[swift-dev] Reducing the size of Swift binaries by shortening symbols
Dmitri Gribenko
gribozavr at gmail.com
Sun Dec 20 04:17:31 CST 2015
+ Stephen Canon, because he probably has good ideas in this domain.
On Fri, Dec 18, 2015 at 3:42 PM, Nadav Rotem via swift-dev <
swift-dev at swift.org> wrote:
>
> *What’s next?*
>
> The small experiment I described above showed that compressing the names
> in the string table has a huge potential for reducing the size of swift
> binaries. I’d like for us (swift-developers) to talk about the implications
> of this change and start working on the two tasks of tightening our
> existing mangling format and on implementing a new compression layer on
> top.
>
Hi Nadav,
This is a great start that shows that there is a potential for improvement
in our mangled names!
To make this effort more visible, I would suggest creating a bug on
https://bugs.swift.org/ .

- - - - - - -

## GIVEN TASK 1
From the mailing list message, list the full name of every person it mentions.
## GIVEN TASK 2
Rewrite the stretch of the mailing list message from "[swift-dev] Reducing the" through "in this domain.", putting "executables" in place of "binaries".

- - - - - - -

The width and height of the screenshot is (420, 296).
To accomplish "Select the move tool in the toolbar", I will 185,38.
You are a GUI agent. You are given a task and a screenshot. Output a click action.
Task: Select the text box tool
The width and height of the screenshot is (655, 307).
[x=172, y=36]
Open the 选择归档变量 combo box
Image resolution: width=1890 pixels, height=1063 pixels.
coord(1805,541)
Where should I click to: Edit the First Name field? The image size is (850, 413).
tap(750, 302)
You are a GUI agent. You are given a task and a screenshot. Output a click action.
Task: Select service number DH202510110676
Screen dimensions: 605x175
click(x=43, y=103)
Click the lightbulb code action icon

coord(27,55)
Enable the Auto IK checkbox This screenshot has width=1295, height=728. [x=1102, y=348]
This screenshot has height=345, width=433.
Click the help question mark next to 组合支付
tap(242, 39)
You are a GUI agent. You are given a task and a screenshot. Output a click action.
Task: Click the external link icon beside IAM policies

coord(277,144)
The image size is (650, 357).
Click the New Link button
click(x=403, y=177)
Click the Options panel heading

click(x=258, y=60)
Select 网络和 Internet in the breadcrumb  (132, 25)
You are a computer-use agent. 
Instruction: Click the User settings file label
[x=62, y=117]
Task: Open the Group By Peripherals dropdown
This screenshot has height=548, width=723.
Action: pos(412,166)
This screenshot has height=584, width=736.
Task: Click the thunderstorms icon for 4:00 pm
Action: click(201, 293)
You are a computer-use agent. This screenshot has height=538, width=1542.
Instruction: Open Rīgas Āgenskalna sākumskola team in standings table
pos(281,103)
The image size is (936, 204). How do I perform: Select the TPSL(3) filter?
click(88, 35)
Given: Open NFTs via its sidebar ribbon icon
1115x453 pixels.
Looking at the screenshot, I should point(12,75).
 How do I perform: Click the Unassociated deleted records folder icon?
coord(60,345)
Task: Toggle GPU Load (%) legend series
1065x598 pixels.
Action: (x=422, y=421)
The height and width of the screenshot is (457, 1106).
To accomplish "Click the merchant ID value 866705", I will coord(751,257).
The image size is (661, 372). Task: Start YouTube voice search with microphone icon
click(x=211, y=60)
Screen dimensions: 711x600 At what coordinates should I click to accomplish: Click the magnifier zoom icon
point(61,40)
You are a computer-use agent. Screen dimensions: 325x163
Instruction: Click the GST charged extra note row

- - - - - - -

## FULL OUTPUT 1
Dmitri Gribenko, Stephen Canon, Nadav Rotem

## FULL OUTPUT 2
[swift-dev] Reducing the size of Swift executables by shortening symbols
Dmitri Gribenko
gribozavr at gmail.com
Sun Dec 20 04:17:31 CST 2015
+ Stephen Canon, because he probably has good ideas in this domain.